── Text ──

A few years back, the Colorado Rockies were led to believe that the saviors to their rotation were on the horizon. A year apart, the Rockies drafted two “can’t-miss” pitching prospects when they snagged Eddie Butler 46th overall in 2012 and Jon Gray third overall in 2013.
Gray and Butler both headed into 2014 considered consensus Top-25 prospects across all off baseball, and while Butler slipped a bit heading into 2015, they were the Rockies top-two prospects and still Top-100 overall. They both made it to Colorado last season and neither fared all that well.
Butler’s peripheral stats were frightening. You can use the old “blame it on Colorado” excuse that his ERA was 5.90, but when you look at everything else, it wouldn’t have mattered if he pitched in Petco Park, as he actually allowed more home runs on the road than in Coors Park.
His 79.1 innings of work saw Butler allow 102 hits (that’s 11.6 per nine), while walking 42 and striking out 44. When your strikeout-per-nine and walk-per-nine are nearly identical, you will eventually suffer. While he is still a young 25 years old, early 2016 results in the Pacific Coast League have some feeling that he is more likely a bullpen, swingman-type pitcher.
Gray was supposed to be the Rockies next ace; however, he has struggled mightily as well. The big concern surrounding Gray was the noticeable drop in his velocity entering the 2015 season. This was a young fireballer known for a 70-grade fastball, operating in the mid-90s and touching triple-digits, yet he was consistently in the low-90s. Many chalked it up to the Rockies asking him to focus on his secondary pitches, like his power slider and developing change, yet the concern was still there.
Many thought Gray would leave 2015 spring training on the Opening Day roster, but he headed back to the Isotopes and struggled. Midseason saw his velocity return and after allowing two earned runs in his last three Albuquerque starts, Gray headed to the bigs.
Gray — a fly ball pitcher — struggled in his debut in the thin air of Denver, but looking at his road splits (2.70 ERA, 25 strikeouts to eight walks and a mere one home run over 20 away innings) there is still tons of potential.

───
── Dataset extract ──

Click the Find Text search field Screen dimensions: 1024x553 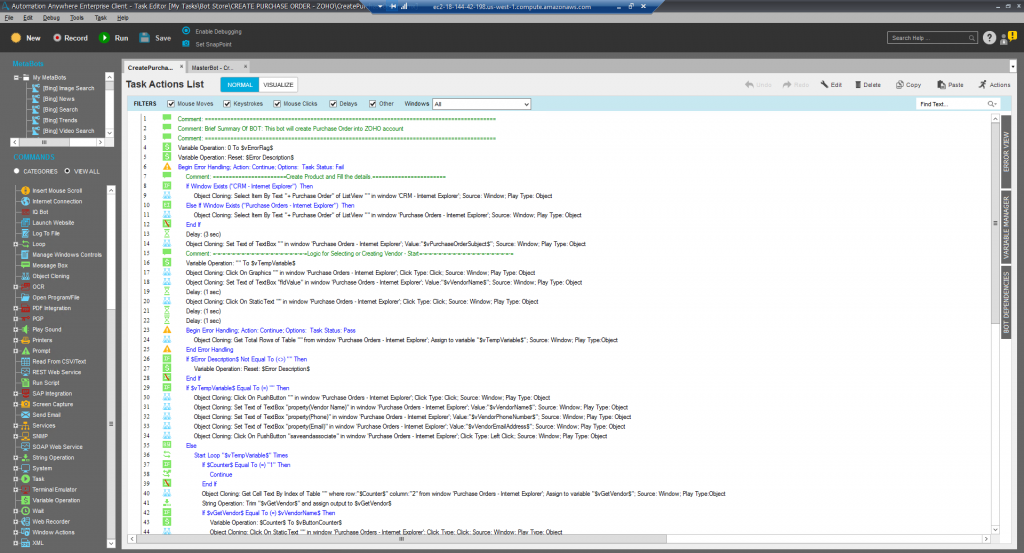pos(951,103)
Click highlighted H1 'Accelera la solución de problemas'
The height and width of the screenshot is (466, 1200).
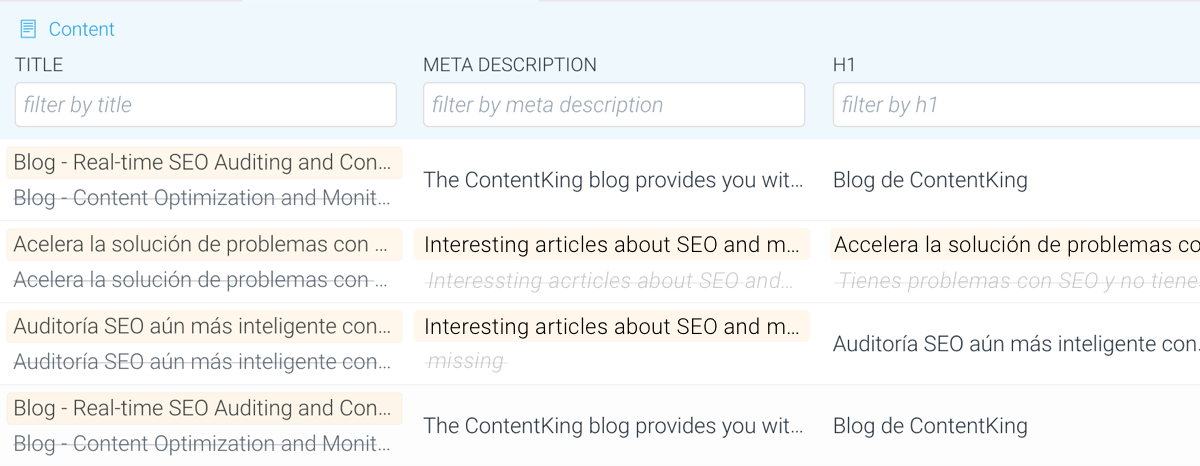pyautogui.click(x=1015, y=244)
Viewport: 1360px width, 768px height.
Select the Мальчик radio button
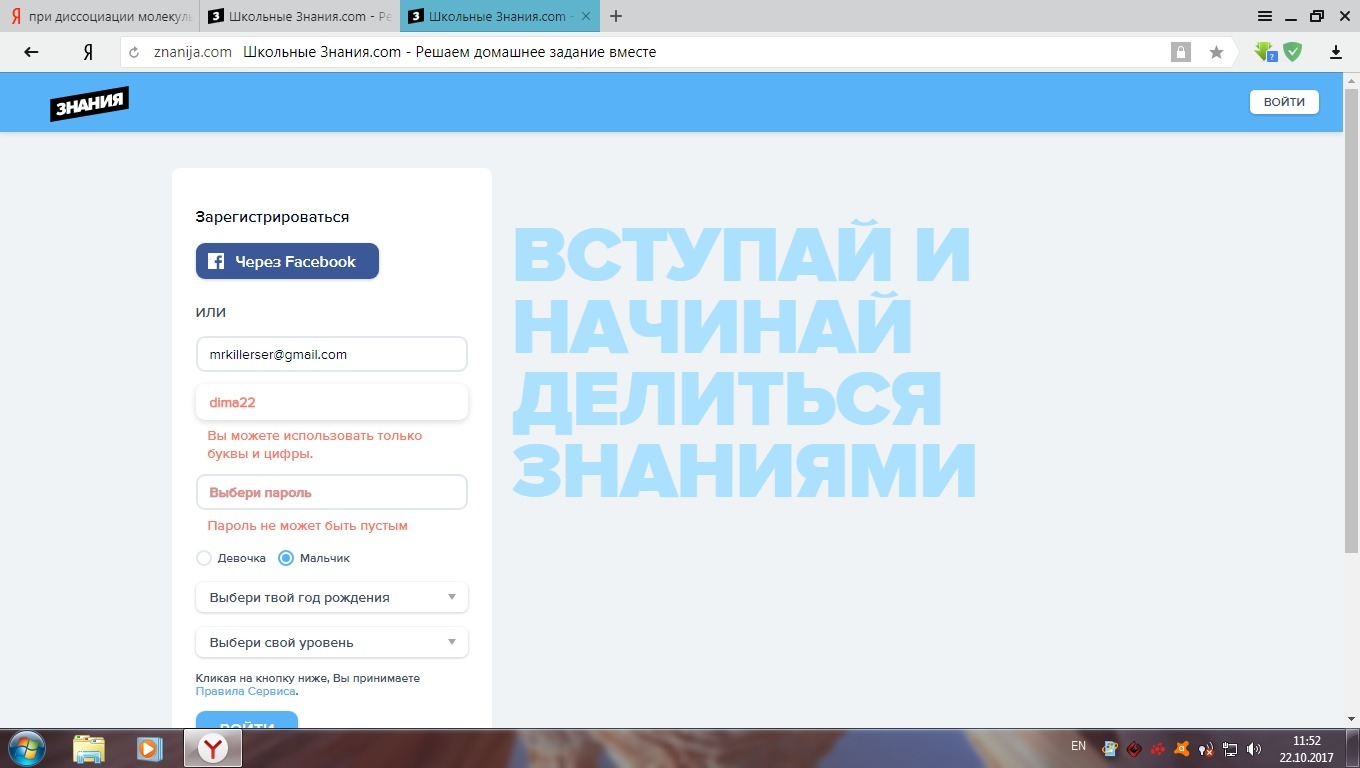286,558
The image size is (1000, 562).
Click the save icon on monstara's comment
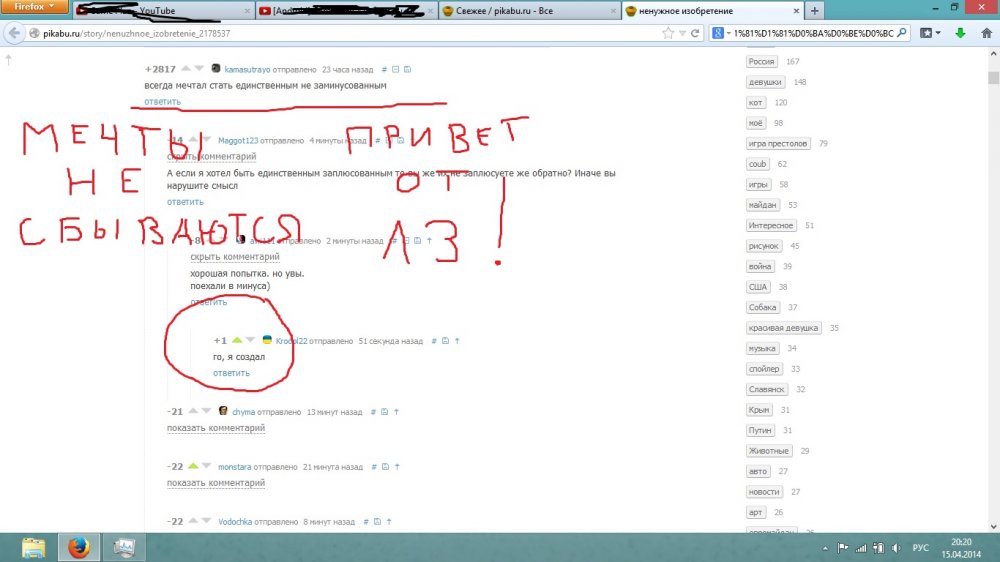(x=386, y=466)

───

## Work instruction
Resume the piece on the Rockies pitching prospects, beginning directly after its final sentence. The lines are not required for anything that follows.

## Response
Gray is also too young to give up on, and at 24, the big righty is still getting his chance to shine in Colorado, already making one start this season after a brief DL stint. He got rocked with two home runs in his first inning back, but really settled in and struck out ten the rest of the way.
It may be time to temper the expectations, however. Despite having electric stuff, for some reason his game has yet to completely translate to the big league level. Can Gray still become that quality rotation arm? There is no question. An ace, however, is another question that still needs to be answered with a strong 2016 campaign.
If Gray can get back to that elite status, Colorado has two electric pitching prospects rising in their farm system that could still make the Rockies rotation scary in the not-so-distant future.
Hoffman, despite looming Tommy John surgery, was still selected ninth overall by the Blue Jays in the 2014 draft. He was just that good. The 23-year-old righty had a strong return, and become the centerpiece in the Troy Tulowitzki trade.
There has been no decline in his velocity in his second full season off Tommy John, as his fastball sits in the mid-90s. His curve has a tremendous break and many feel it is as equally dangerous as his fastball. His changeup is a work in progress, but all signs hint that it will be a major-league-ready pitch.